> What to work on
Retype each line of the data below exactly, beginning with the first and ending with the one that contains "You are a computer-use agent. The". Pictures do not belong in the copy.

[Saved entries]
------------------------------
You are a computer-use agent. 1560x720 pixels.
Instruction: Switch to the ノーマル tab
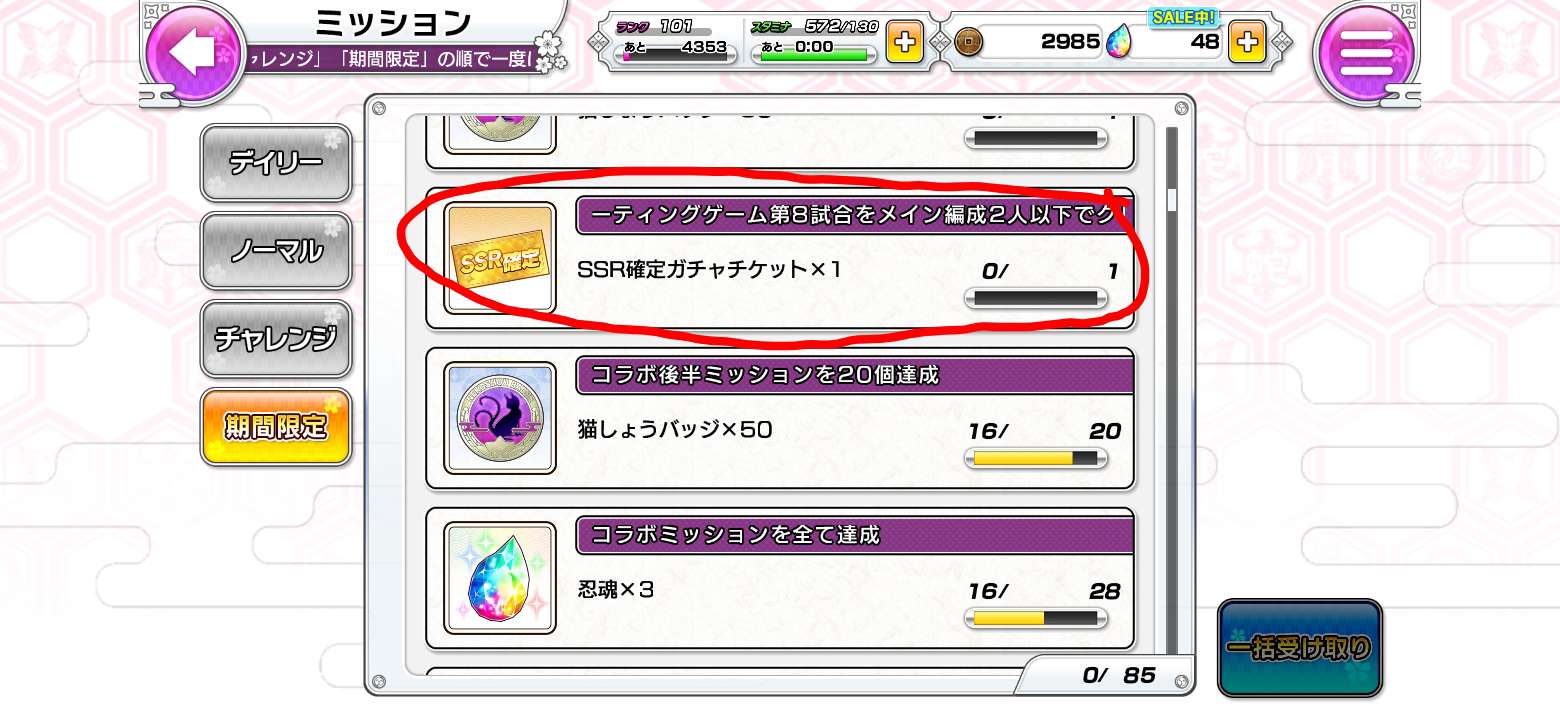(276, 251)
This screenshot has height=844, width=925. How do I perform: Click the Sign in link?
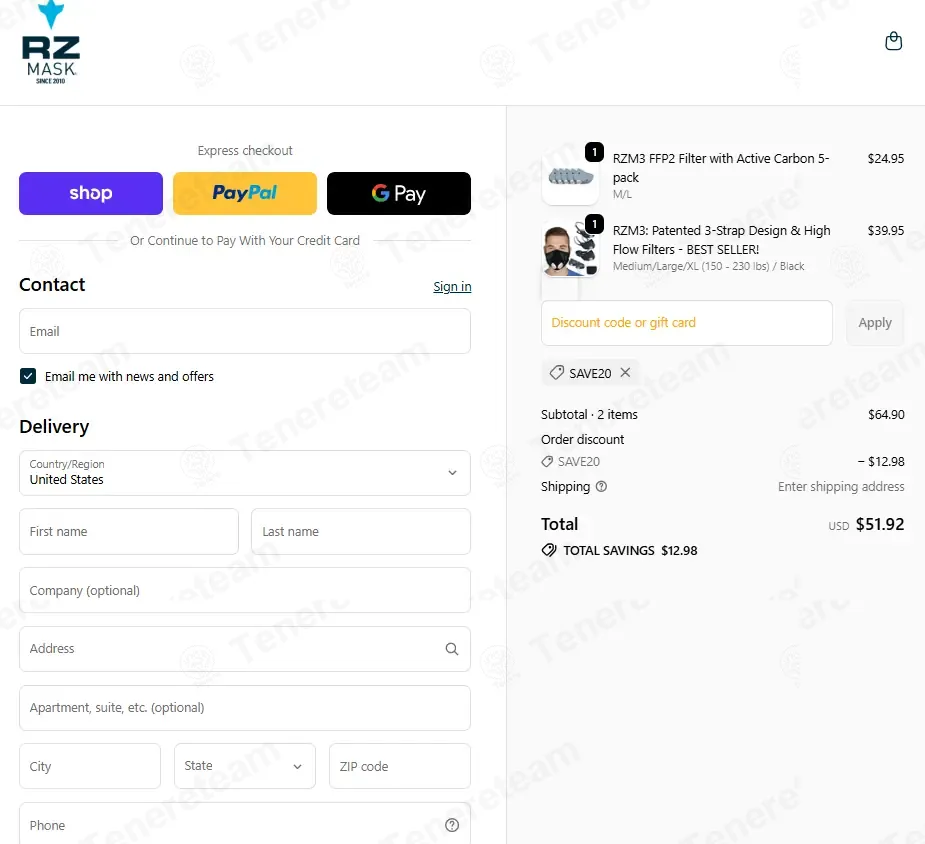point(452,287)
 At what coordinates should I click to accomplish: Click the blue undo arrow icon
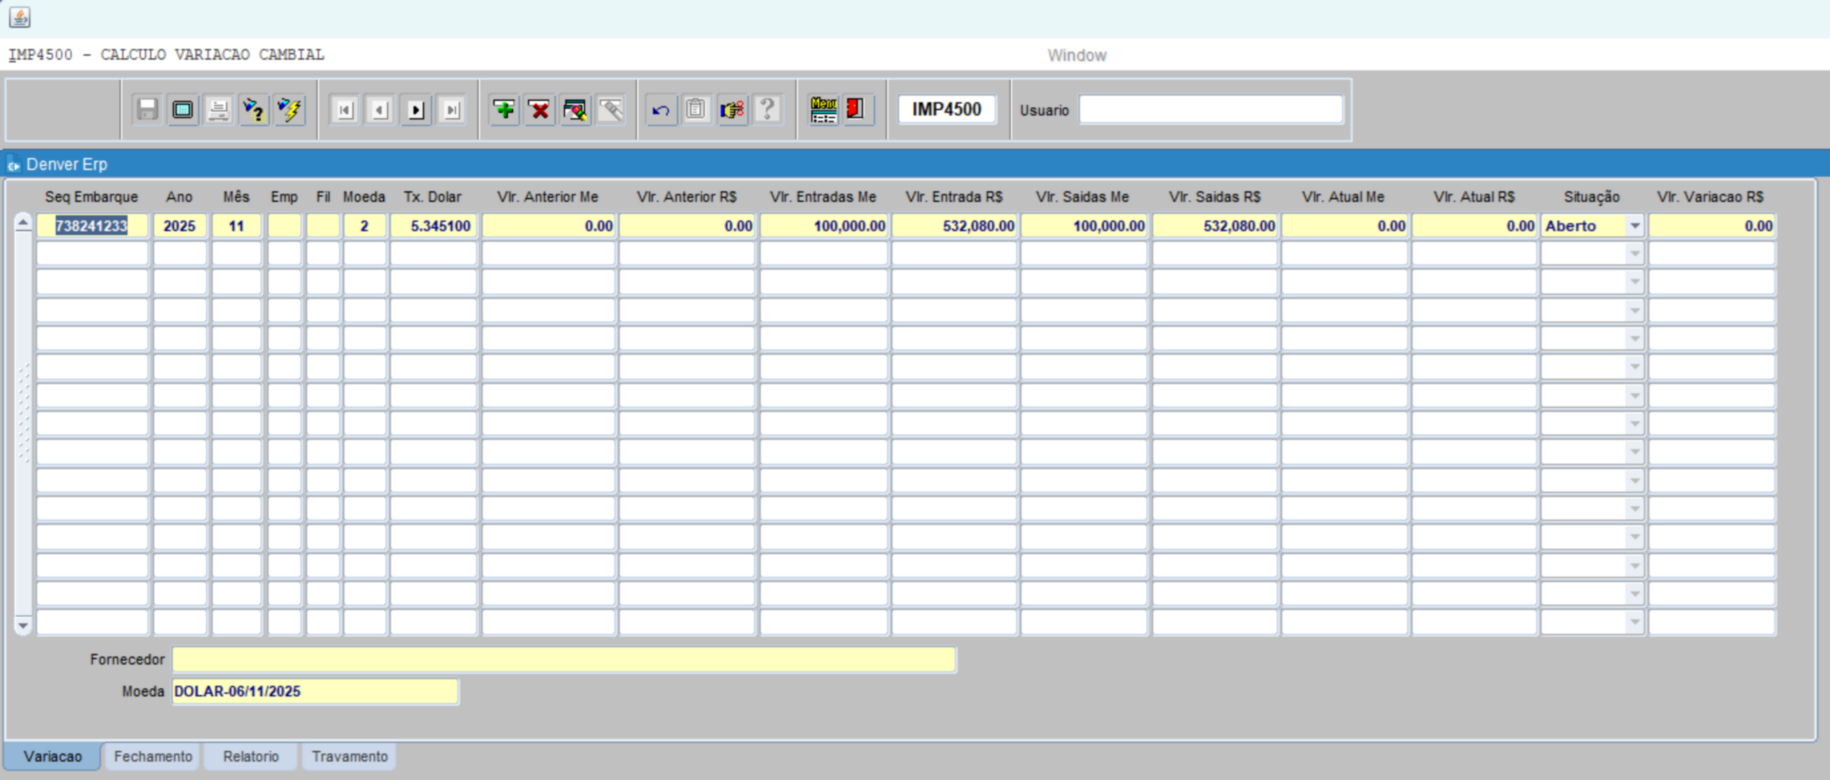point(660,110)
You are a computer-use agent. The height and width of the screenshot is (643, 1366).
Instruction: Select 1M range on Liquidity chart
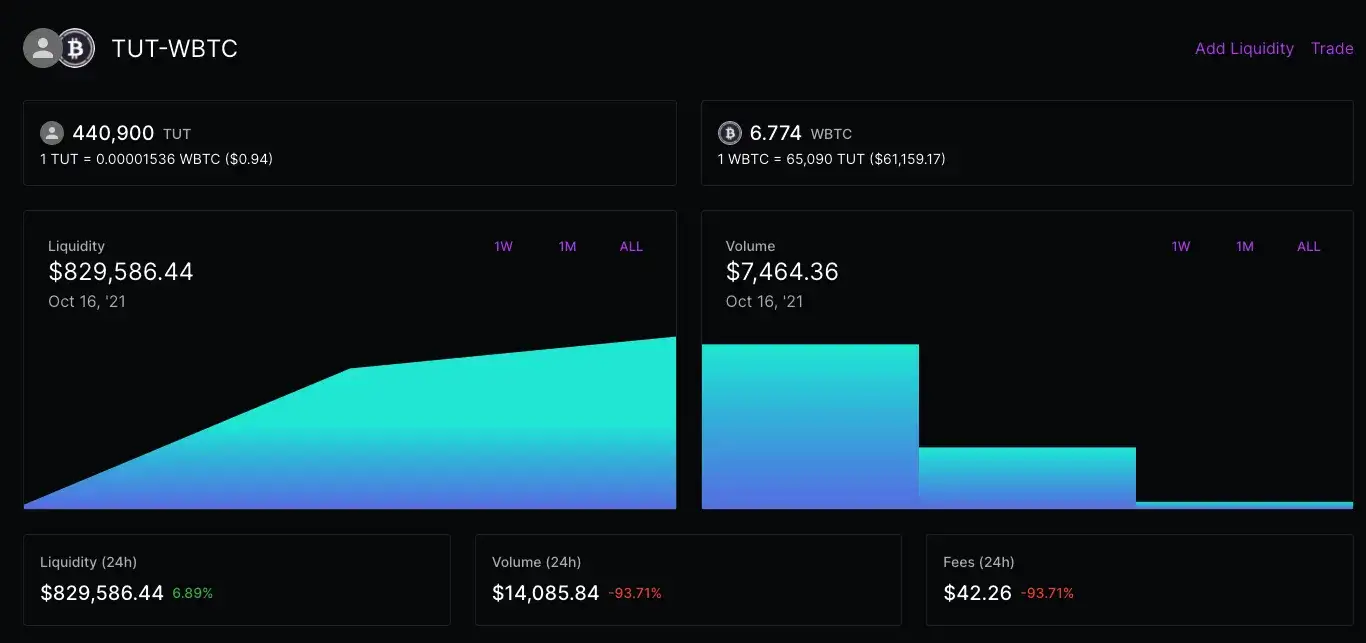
------------------------------
> Answer to the exercise
You are a computer-use agent. 1560x720 pixels.
Instruction: Switch to the ノーマル tab
(276, 251)
This screenshot has height=844, width=925. How do I perform: Click the Sign in link?
point(452,287)
 At what coordinates should I click to accomplish: Click the blue undo arrow icon
point(660,110)
You are a computer-use agent. The height and width of the screenshot is (643, 1366).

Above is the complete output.